La CSN a appelé hier les syndiqués comme le grand public à boycotter le Journal de Montréal. Il ne suffit plus de s'abstenir d'acheter le quotidien, lequel continue à paraître près de deux ans après le début du lock-out de ses 253 employés, il ne faut plus le lire, même quand il est distribué gratuitement.





«On sait qu'une des tactiques du Journal de Montréal a été de procéder à des distributions massives dans les restaurants à déjeuner, dit Claudette Carbonneau, présidente de la CSN. Mais ce n'est pas la vente de copies qui est l'assise des revenus d'une entreprise de presse, c'est d'abord et avant tout la publicité.»



La CSN espère faire fléchir le nombre de lecteurs du Journal. «C'est la première fois qu'on va sur le terrain économique. On a perdu des batailles juridiques, mais on espère que ce boycottage va faire mal économiquement», dit Raynald Leblanc, président du Syndicat des travailleurs de l'information du Journal de Montréal (STIJM).

◆ ◆ ◆ ◆

Consigne 1 -
Relevez toutes les lignes des entrées où figure la chaîne « coordinates » et recopiez chacune d'elles.
Le texte et les entrées n'ont aucun lien entre eux.

◆ ◆ ◆ ◆

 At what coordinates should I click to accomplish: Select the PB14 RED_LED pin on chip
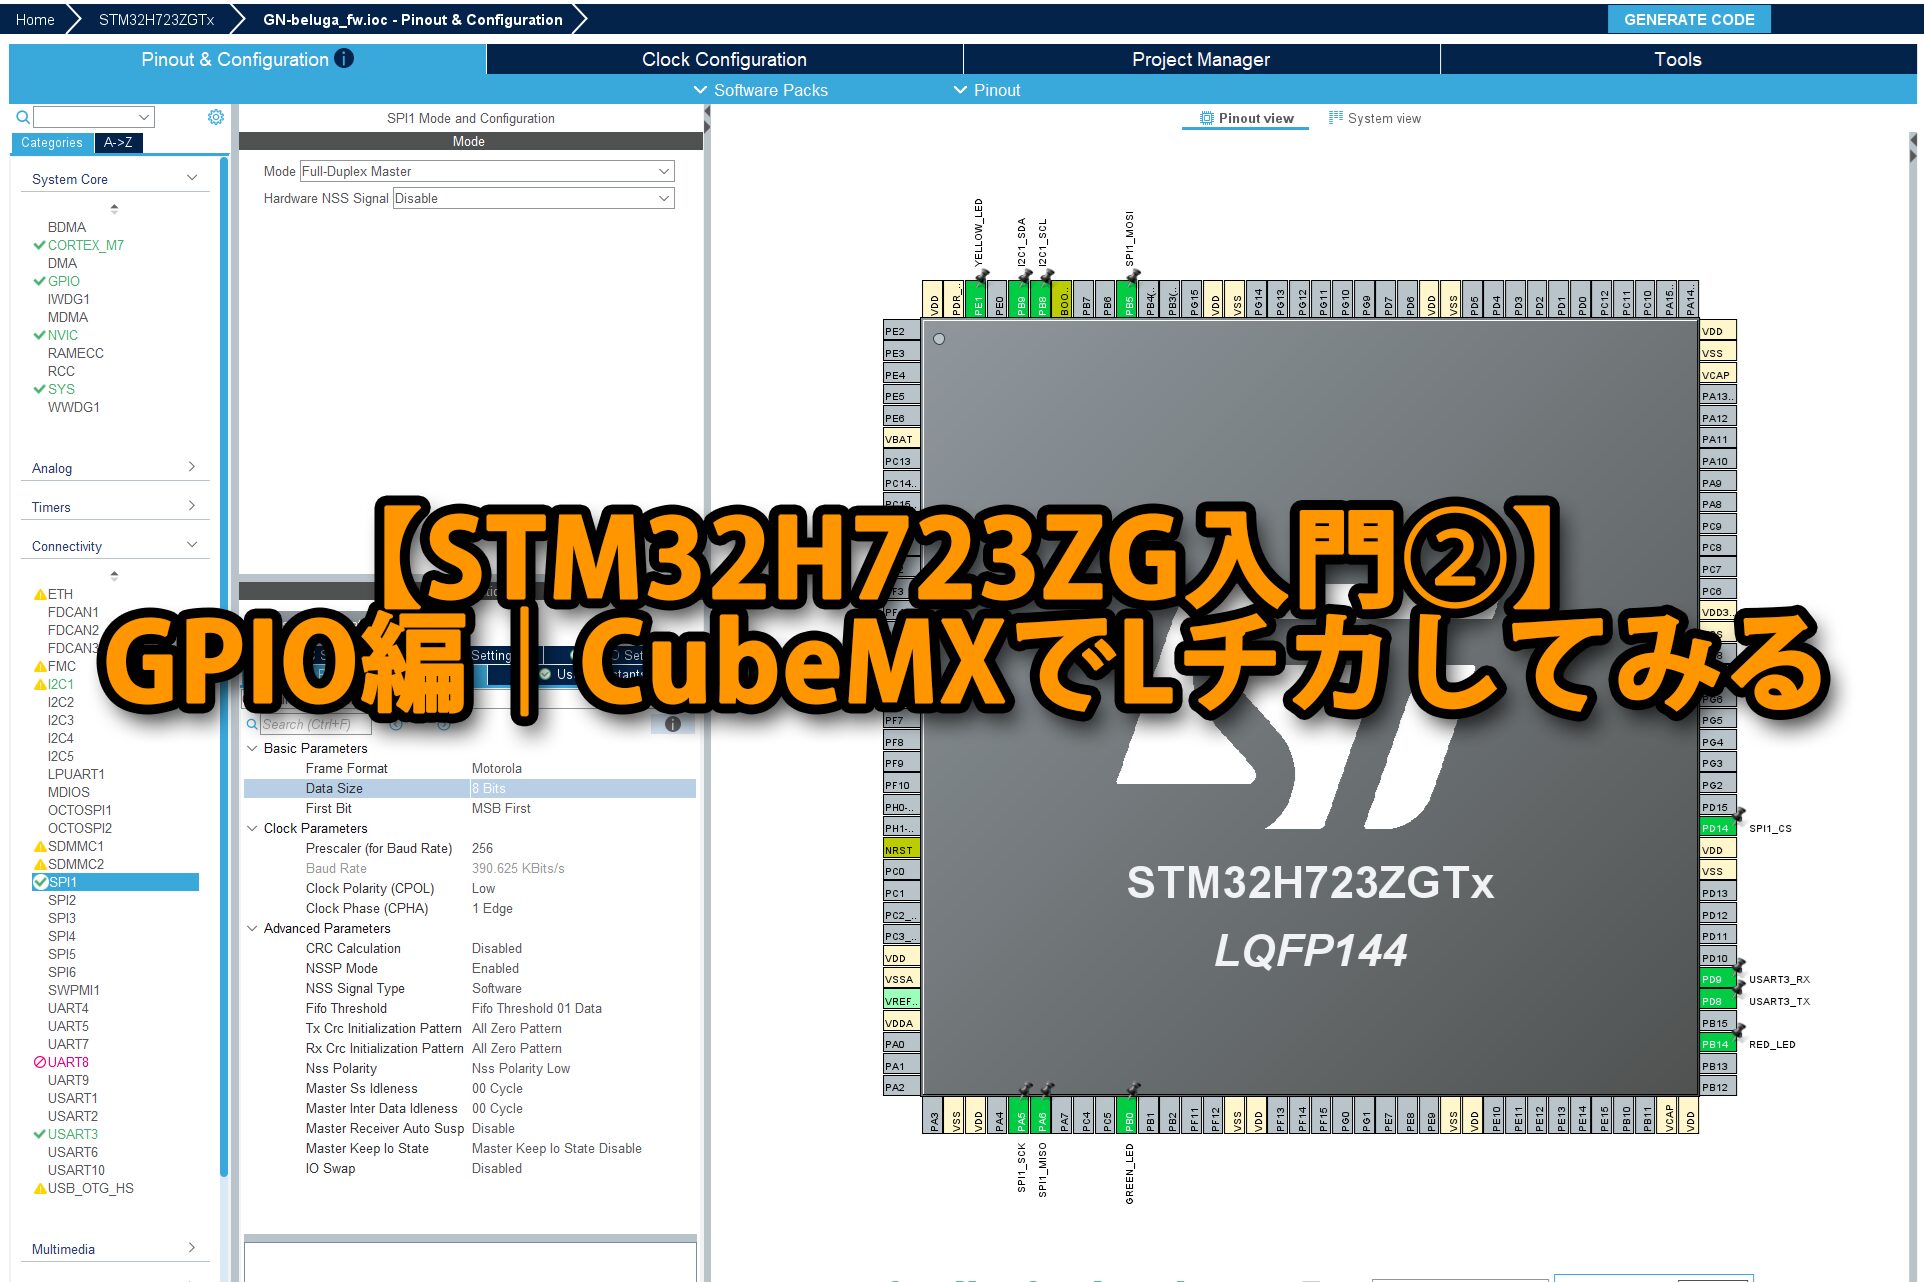coord(1716,1044)
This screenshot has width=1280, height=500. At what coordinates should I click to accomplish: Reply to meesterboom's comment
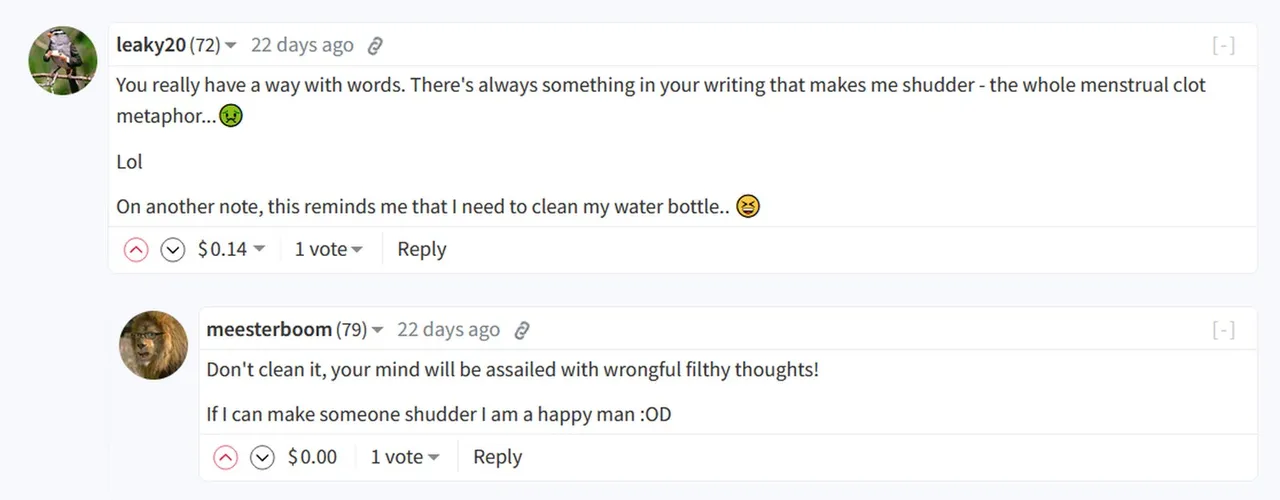coord(498,457)
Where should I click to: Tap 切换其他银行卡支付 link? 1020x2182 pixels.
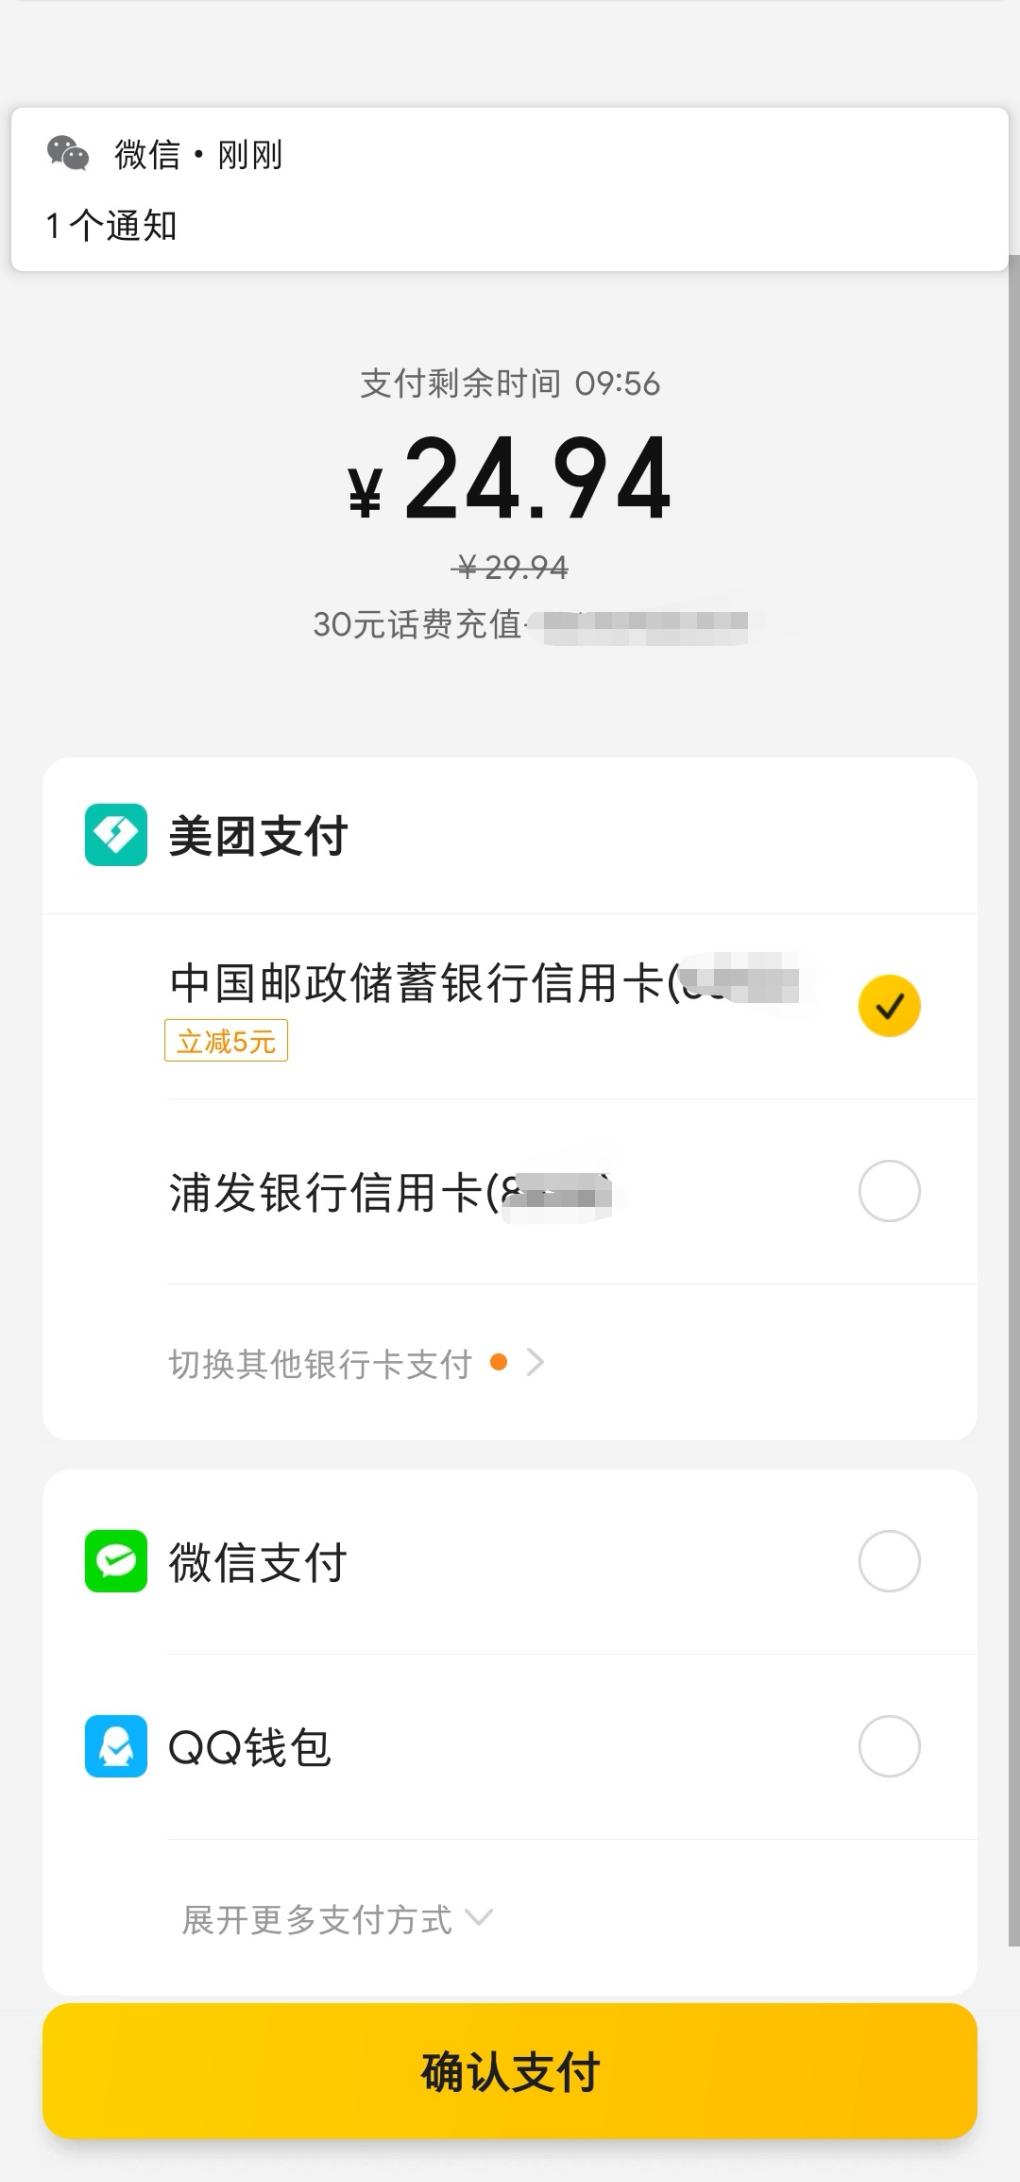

◆ ◆ ◆ ◆

Consigne 2 -
Transcrivez sans la moindre modification l'intégralité du texte sur le boycottage du Journal de Montréal.

Réponse complète 1 -
 At what coordinates should I click to accomplish: Select the PB14 RED_LED pin on chip
This screenshot has width=1280, height=500. At what coordinates should I click to accomplish: Reply to meesterboom's comment

Réponse complète 2 -
La CSN a appelé hier les syndiqués comme le grand public à boycotter le Journal de Montréal. Il ne suffit plus de s'abstenir d'acheter le quotidien, lequel continue à paraître près de deux ans après le début du lock-out de ses 253 employés, il ne faut plus le lire, même quand il est distribué gratuitement.





«On sait qu'une des tactiques du Journal de Montréal a été de procéder à des distributions massives dans les restaurants à déjeuner, dit Claudette Carbonneau, présidente de la CSN. Mais ce n'est pas la vente de copies qui est l'assise des revenus d'une entreprise de presse, c'est d'abord et avant tout la publicité.»



La CSN espère faire fléchir le nombre de lecteurs du Journal. «C'est la première fois qu'on va sur le terrain économique. On a perdu des batailles juridiques, mais on espère que ce boycottage va faire mal économiquement», dit Raynald Leblanc, président du Syndicat des travailleurs de l'information du Journal de Montréal (STIJM).